_Records provided_.
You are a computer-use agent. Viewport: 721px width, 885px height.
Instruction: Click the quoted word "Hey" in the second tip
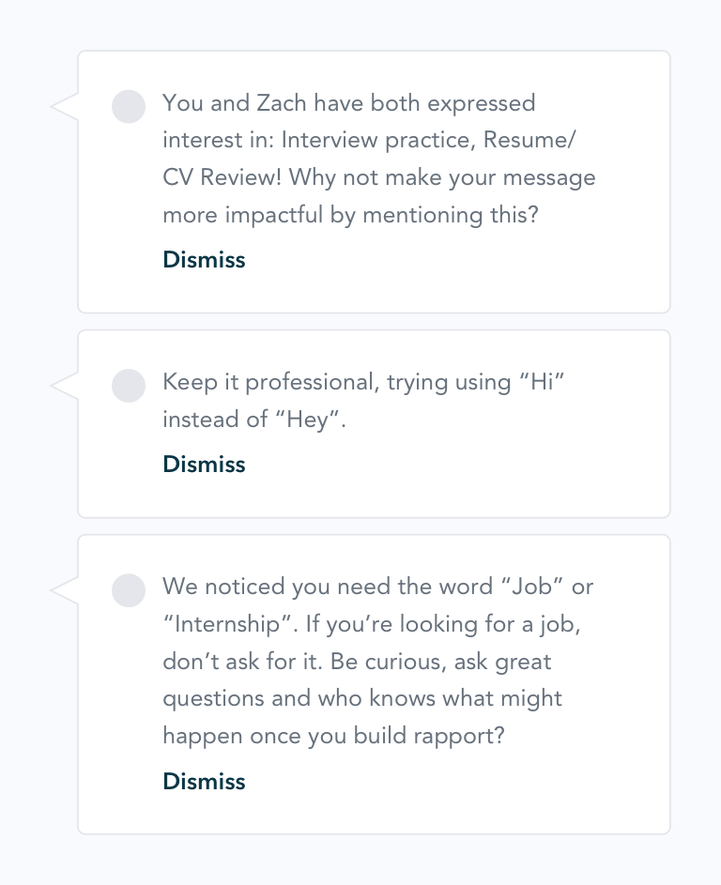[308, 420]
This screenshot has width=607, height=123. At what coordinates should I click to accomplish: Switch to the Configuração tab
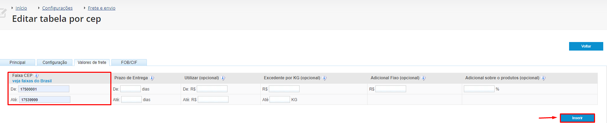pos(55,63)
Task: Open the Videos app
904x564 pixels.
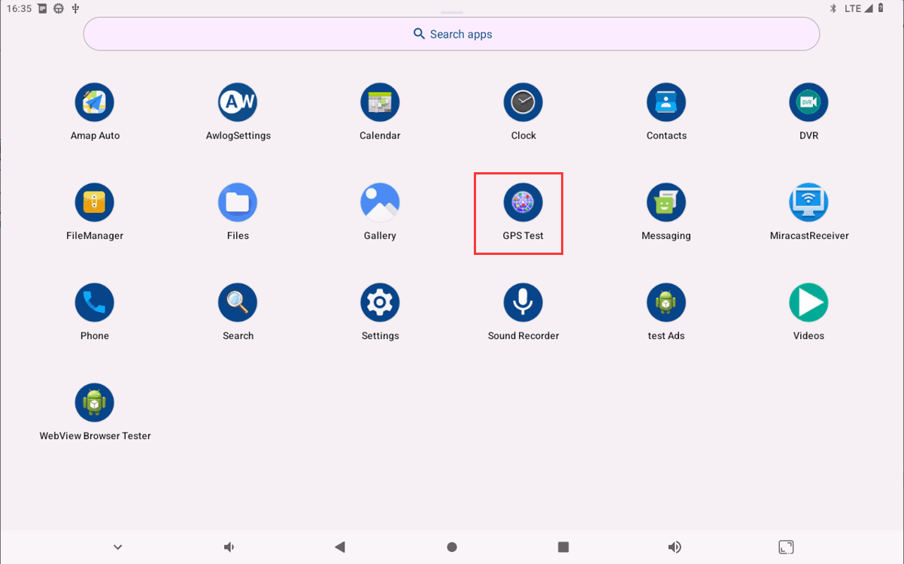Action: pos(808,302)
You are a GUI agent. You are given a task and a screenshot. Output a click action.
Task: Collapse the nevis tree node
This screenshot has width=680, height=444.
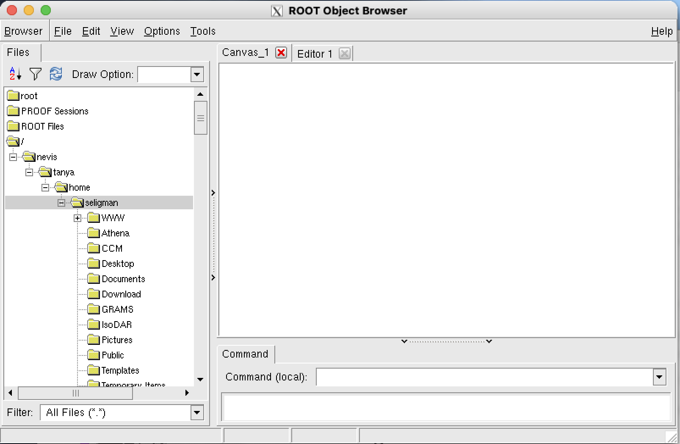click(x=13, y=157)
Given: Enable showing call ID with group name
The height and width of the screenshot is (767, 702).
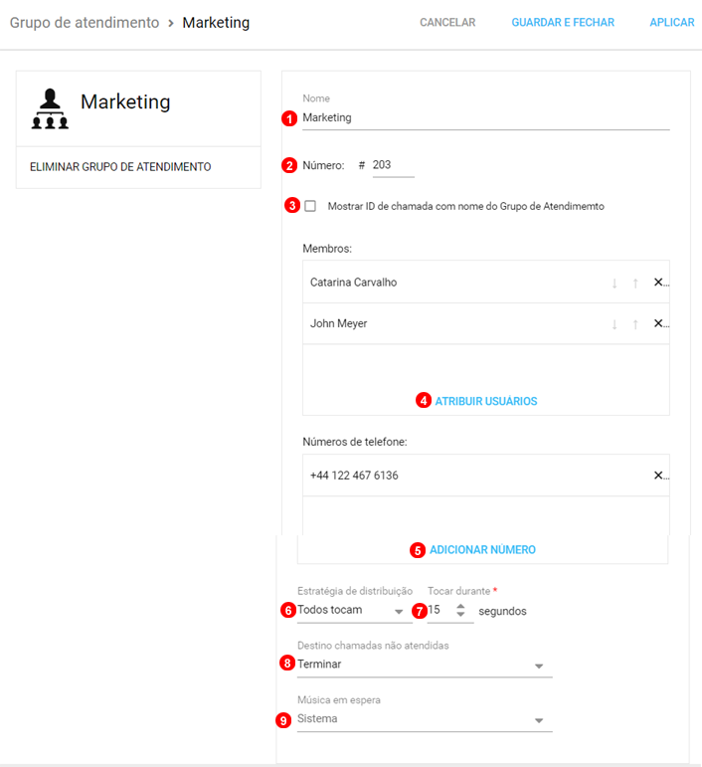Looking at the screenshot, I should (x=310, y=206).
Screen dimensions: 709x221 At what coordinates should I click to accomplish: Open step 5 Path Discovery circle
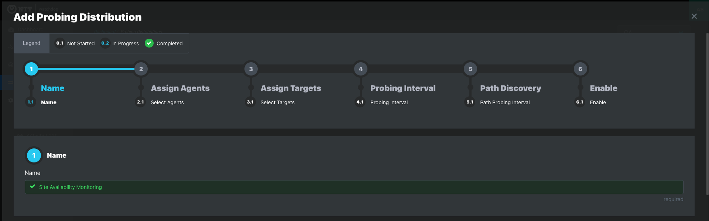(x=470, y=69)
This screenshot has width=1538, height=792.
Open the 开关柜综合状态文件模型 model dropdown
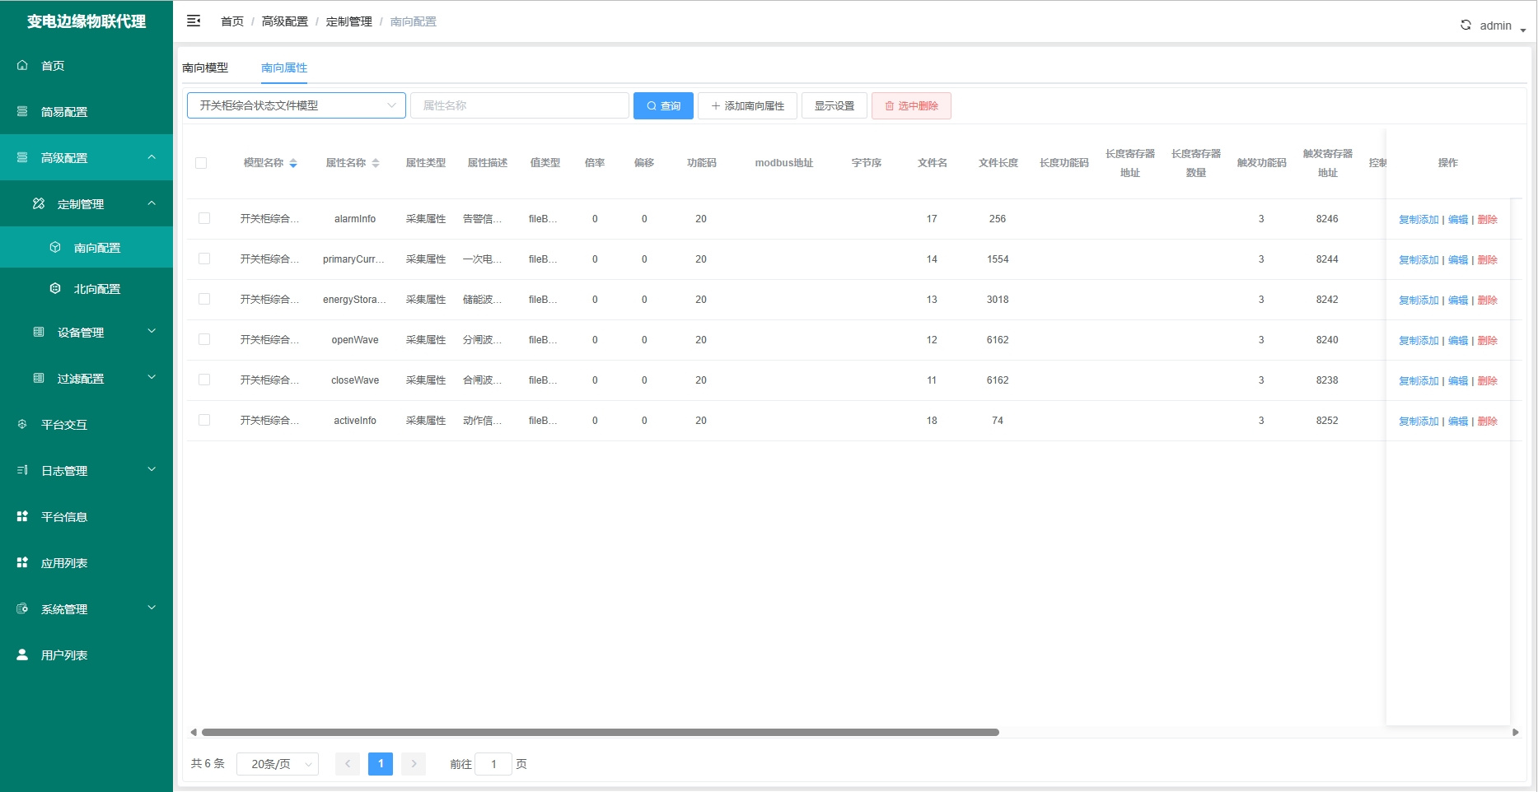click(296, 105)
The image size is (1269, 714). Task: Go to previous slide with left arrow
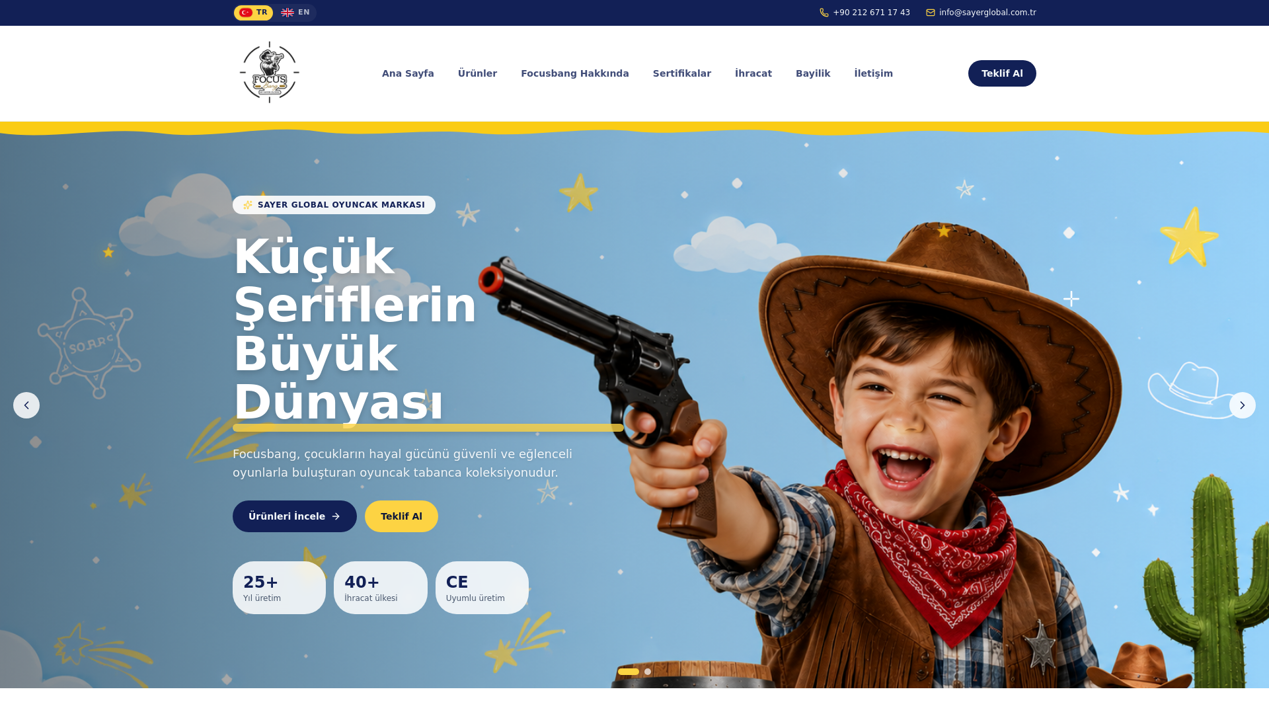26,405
--
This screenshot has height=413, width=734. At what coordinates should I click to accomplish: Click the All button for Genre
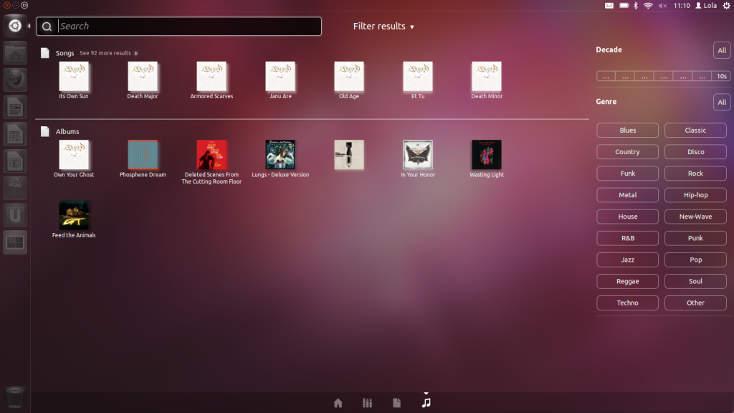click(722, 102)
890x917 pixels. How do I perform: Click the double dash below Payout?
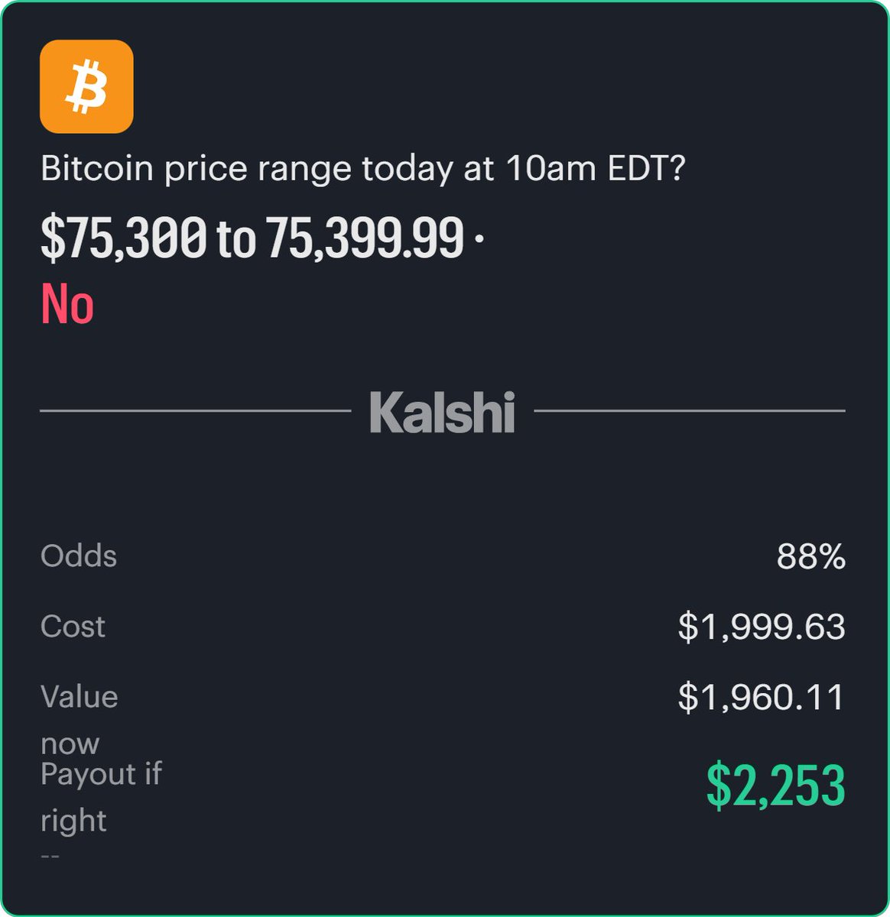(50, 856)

_Exercise description_. Copy out each line of the listing that holds "agent".

_Task response_.
You are a computer-use agent. Viewport: 721px width, 885px height.
You are a GUI agent. You are given a task and a screenshot. Output a click action.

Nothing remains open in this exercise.